C’est donc un chef expérimenté que l’on retrouve à la tête du Philhar’, pour une soirée de musique française et anglaise débutant par les Quatre Interludes marins (1945) de Britten. Les quatre pages tirées de l’opéra Peter Grimes illustrent tout le savoir‑faire du Britannique en matière de virtuosité d’orchestration. Karabits se régale des changements d’atmosphère avec un style toujours probe, en un sens des transitions admirable de fluidité. Dans la troisième pièce (« Clair de lune »), son geste classique et sans ostentation rapproche Britten du style néoclassique de Copland, aux lignes claires et transparentes.

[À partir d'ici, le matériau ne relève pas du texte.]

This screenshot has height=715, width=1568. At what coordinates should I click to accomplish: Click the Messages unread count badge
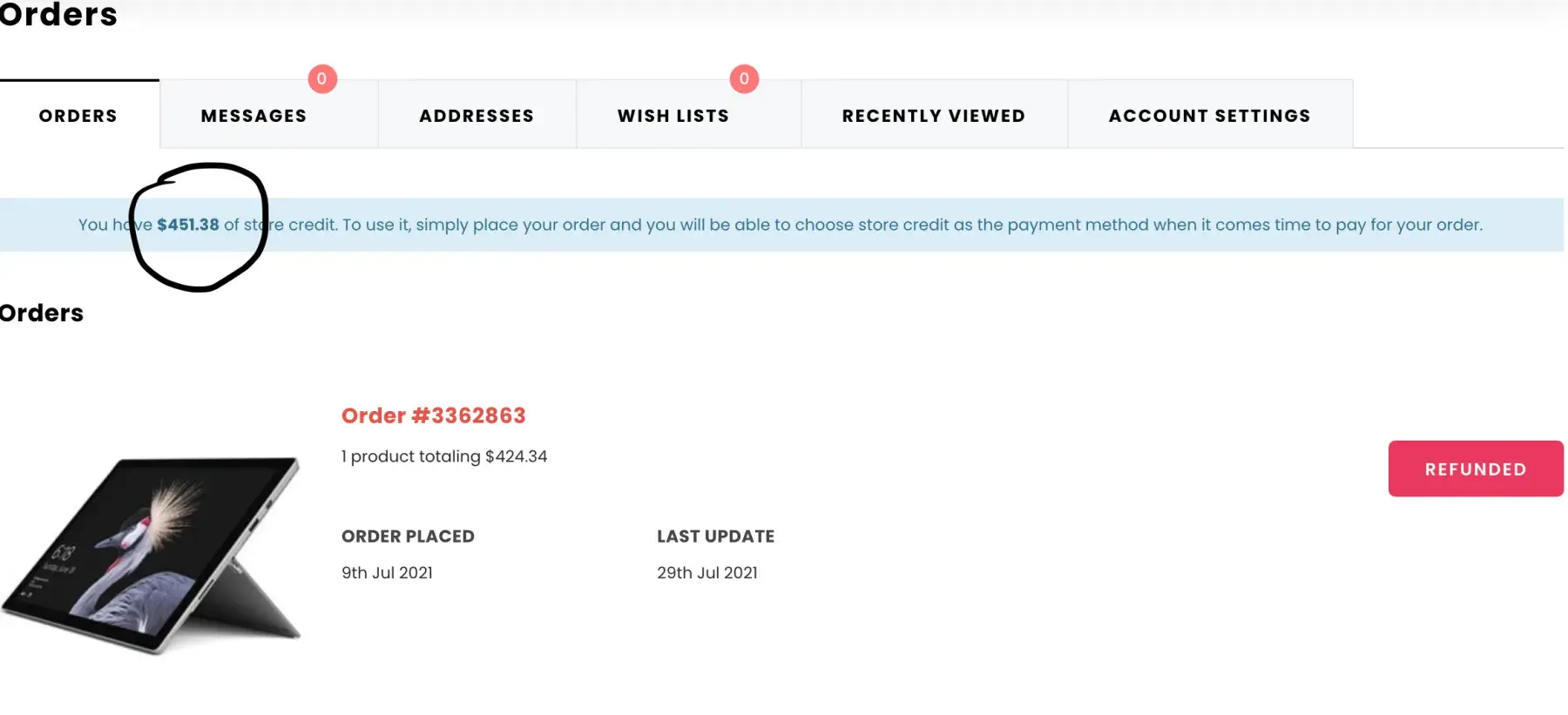point(322,79)
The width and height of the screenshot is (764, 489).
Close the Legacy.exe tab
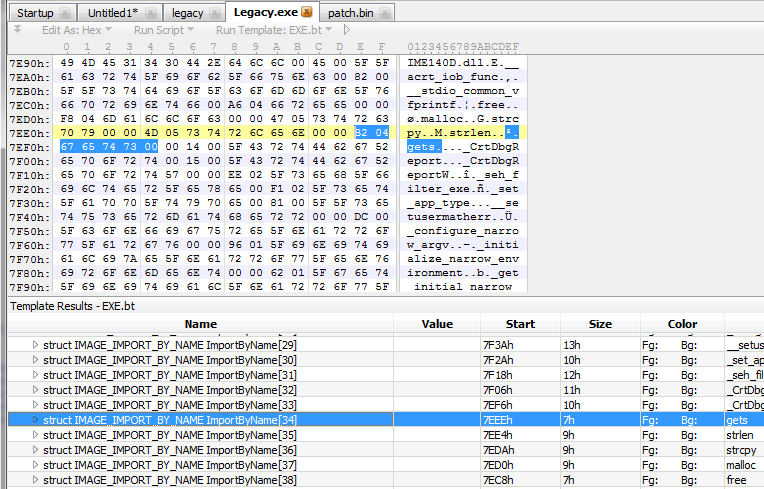pyautogui.click(x=306, y=12)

Le contraste n’en est que plus grand avec le Deuxième Concerto pour piano (1868) de Saint‑Saëns, où le compositeur français se tourne vers Beethoven, entre rigueur de la forme et mise en valeur de la mélodie principale. Quelques semaines après avoir entendu Alexandre Kantorow dans le même ouvrage à la Philharmonie de Paris, place cette fois à la pianiste Marie‑Ange Nguci (née en 1997). Née en Albanie mais formée en France, cette interprète s’est manifestement spécialisée dans ce répertoire, puisqu’elle a donné le même concerto l’an passé à Lyon. Disons d’emblée que sa prestation n’a pas comblé toutes les attentes, du fait d’un toucher trop peu imaginatif, qui manque de respiration. Il faut donc avant tout se tourner vers l’aspect technique, admirable de bout en bout, pour apprécier son jeu, que l’on souhaite toutefois voir évoluer vers davantage de profondeur interprétative. En bis, la cadence finale du Concerto pour la main gauche de Ravel séduit davantage par sa vélocité endiablée.

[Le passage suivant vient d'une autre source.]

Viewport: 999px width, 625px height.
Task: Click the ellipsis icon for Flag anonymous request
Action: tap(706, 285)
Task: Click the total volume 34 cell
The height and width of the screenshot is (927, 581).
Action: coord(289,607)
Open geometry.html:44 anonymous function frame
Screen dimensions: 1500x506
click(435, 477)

Après l’entracte, le fracas sonore de la Symphonie L’Ange exterminateur (2020) de Thomas Adès (né en 1971), tirée de l’opéra éponyme, vient réveiller la salle de toute son insolence volontairement grotesque. Les effets de masse voulus par le Britannique, entre ruptures incessantes et mélodies hachées, se jouent de tous les contrastes. Parmi les moments les plus réussis figurent le ralentissement progressif des tempi, où le discours narratif semble progressivement se désagréger. Un rien trop sonores, les cuivres impriment leur cadence martiale, face à un chef attentif à la mise en place.
Le meilleur de la soirée est encore à venir, avec La Mer (1905) : le chef‑d’œuvre orchestral de Debussy trouve dans le Philhar’ un interprète pour qui cette musique n’a pas de secret, entre raffinement des textures et mise en valeur des timbres. Karabits empoigne les trois mouvements d’une énergie roborative, en opposant chants et contrechants. Cette lecture exaltante, aux tempi vifs, laisse parfois trop de place aux cuivres, là encore un rien trop sonores. Mais l’ensemble sonne d’une vitalité naturelle et fluide, pour faire vivre cette musique de tout son raffinement rhapsodique.